SELECT

SELECT is used in a few ways within Materialize, letting you:

To better understand the distinction between these uses, you should check out our architecture overview.

Conceptual framework 

To perform reads, Materialize simply returns the result set of a dataflow. (Naturally, if the dataflow doesn’t exist, it must be created.)

This is covered in much greater detail in our architecture overview, but here’s a quick summary of how Materialize handles SELECT in different circumstances.

Scenario SELECT dataflow behavior
Creating view The created dataflow is persisted using the name given to it by CREATE VIEW.
Reading from view Returns the view’s dataflow’s current result set.
Reading from source Generates a dataflow, which is torn down after returning results to client.

Syntax 

SELECT ALL DISTINCT ON ( col_ref , ) target_elem , FROM table_expr , WHERE expr GROUP BY col_ref , HAVING expr ORDER BY col_ref ASC DESC , LIMIT expr OFFSET expr
Field Use
ALL Return all rows from query (implied default).
DISTINCT Return only distinct values from query.
DISTINCT ON ( col_ref… ) Return only the first row with a distinct value for col_ref.
target_elem Return identified columns or functions.
FROM table_ref The table you want to read from; note that this can also be other SELECT statements.
join_expr A join expression; for more details, see our JOIN documentation.
WHERE expression Filter tuples by expression.
GROUP BY col_ref Group aggregations by col_ref.
HAVING expression Filter aggregations by expression.
ORDER BY col_ref Order results in either ASC or DESC order (ASC is implied default).

ORDER BY does not work when creating views, but does work when reading from views.
LIMIT Limit the number of returned results to expr.
OFFSET Skip the first expr number of rows.

Details 

Because Materialize works very differently from a traditional RDBMS, it’s important to understand the implications that certain features of SELECT will impact your Materialize instances.

Creating views 

Creating views in Materialize generates a persistent dataflow, which has a different performance profile from performing a SELECT in an RDBMS.

When creating views, using the following features of SELECT have certain side effects:

Field Impact
DISTINCT Materialize must keep a copy of every unique view it has ever seen for the column, which grows memory usage linearly with the number of distinct values in the column.
ORDER BY Materialize does not support creating views with an ORDER BY clause.
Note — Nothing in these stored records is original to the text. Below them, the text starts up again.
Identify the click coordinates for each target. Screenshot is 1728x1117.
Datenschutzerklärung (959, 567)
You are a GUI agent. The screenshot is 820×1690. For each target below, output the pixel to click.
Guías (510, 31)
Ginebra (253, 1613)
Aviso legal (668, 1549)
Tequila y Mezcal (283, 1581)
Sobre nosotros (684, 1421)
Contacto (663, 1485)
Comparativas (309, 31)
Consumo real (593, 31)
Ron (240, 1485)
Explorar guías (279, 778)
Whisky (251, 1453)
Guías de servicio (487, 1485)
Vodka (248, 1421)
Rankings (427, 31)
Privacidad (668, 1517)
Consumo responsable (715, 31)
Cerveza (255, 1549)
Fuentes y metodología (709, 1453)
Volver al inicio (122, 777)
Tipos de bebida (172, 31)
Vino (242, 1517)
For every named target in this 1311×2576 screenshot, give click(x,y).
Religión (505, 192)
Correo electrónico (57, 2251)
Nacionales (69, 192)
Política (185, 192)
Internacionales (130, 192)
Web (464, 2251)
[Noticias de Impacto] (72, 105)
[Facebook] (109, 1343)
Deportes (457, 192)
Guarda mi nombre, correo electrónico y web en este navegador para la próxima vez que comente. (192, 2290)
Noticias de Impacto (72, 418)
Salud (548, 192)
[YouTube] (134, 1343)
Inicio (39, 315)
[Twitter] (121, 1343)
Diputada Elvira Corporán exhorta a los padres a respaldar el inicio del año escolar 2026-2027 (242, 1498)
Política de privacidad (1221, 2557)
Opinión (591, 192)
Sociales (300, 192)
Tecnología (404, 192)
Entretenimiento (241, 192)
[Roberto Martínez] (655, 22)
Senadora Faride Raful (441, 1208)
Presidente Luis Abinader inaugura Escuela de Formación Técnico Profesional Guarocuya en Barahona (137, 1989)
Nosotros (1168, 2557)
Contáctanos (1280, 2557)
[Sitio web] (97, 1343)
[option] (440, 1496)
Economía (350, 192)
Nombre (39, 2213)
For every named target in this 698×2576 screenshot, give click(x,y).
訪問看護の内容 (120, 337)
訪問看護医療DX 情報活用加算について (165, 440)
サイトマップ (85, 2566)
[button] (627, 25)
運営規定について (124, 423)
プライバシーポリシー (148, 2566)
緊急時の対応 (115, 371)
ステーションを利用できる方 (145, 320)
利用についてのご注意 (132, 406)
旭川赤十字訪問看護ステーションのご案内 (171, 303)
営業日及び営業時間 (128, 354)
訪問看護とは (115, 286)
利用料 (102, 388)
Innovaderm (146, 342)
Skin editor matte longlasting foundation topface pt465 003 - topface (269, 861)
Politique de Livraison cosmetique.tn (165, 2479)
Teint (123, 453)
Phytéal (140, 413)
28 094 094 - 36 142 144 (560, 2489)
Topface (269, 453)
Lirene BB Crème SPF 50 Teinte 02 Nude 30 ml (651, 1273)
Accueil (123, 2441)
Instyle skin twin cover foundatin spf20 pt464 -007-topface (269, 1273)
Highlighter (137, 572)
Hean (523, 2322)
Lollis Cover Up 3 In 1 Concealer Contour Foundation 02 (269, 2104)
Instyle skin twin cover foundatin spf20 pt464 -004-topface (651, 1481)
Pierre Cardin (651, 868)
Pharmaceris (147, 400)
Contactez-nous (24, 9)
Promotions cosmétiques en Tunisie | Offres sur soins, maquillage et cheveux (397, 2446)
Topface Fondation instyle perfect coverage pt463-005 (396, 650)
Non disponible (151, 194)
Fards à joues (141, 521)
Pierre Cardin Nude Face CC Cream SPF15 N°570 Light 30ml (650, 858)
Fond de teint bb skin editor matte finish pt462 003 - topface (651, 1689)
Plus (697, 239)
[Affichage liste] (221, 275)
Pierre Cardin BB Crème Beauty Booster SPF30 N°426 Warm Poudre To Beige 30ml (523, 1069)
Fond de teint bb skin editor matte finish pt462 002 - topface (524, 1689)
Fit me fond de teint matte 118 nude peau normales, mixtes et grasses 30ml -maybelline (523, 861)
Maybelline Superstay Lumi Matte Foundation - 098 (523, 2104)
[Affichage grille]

Instead, you can order the results when reading from a view.

Reading from views 

Performing a SELECT on an existing view is Materialize’s ideal operation. When it receives the SELECT targeting a view, it returns the view’s underlying dataflow’s result set from memory.

Reading from sources 

While this is covered more thoroughly in our architecture overview, it’s important to understand what Materialize does to ensure its behavior matches your expectations.

Whenever Materialize reads directly from a source, it must create a dataflow, and that dataflow is torn down as soon as Materialize reads the results and returns to the client.

This means if you repeatedly send the same SELECT statement to Materialize which required reading from a source, it must calculate the results for the query every time it’s received, i.e. it cannot incrementally maintain the results of the query in a view. To make these kinds of statements more efficient, you should instead create a view.

Examples 

Creating a view 

This assumes you’ve already created a source.

The following query creates a materialized view representing the total of all purchases made by users per region.

CREATE VIEW mat_view AS
    SELECT region.id, sum(purchase.total)
    FROM mysql_simple_purchase AS purchase
    JOIN mysql_simple_user AS user
        ON purchase.user_id = user.id
    JOIN mysql_simple_region AS region
        ON user.region_id = region.id
    GROUP BY region.id;

In this case, Materialized will create a dataflow to maintain the results of this query, and that dataflow will live on until the view it’s maintaining is dropped.

Reading from a view 

Assuming you create the view listed above, named mat_view:

SELECT * FROM mat_view

In this case, Materialized simply returns the results of the dataflow you created to maintain the view.

Reading from sources 

SELECT region.id, sum(purchase.total)
FROM mysql_simple_purchase AS purchase
JOIN mysql_simple_user AS user
    ON purchase.user_id = user.id
JOIN mysql_simple_region AS region
    ON user.region_id = region.id
GROUP BY region.id;

In this case, Materialized will spin up the same dataflow as it did for creating a view, but it will tear down the dataflow once it’s returned its results to the client. If you regularly wanted to view the results of this query, you would want to create a view for it.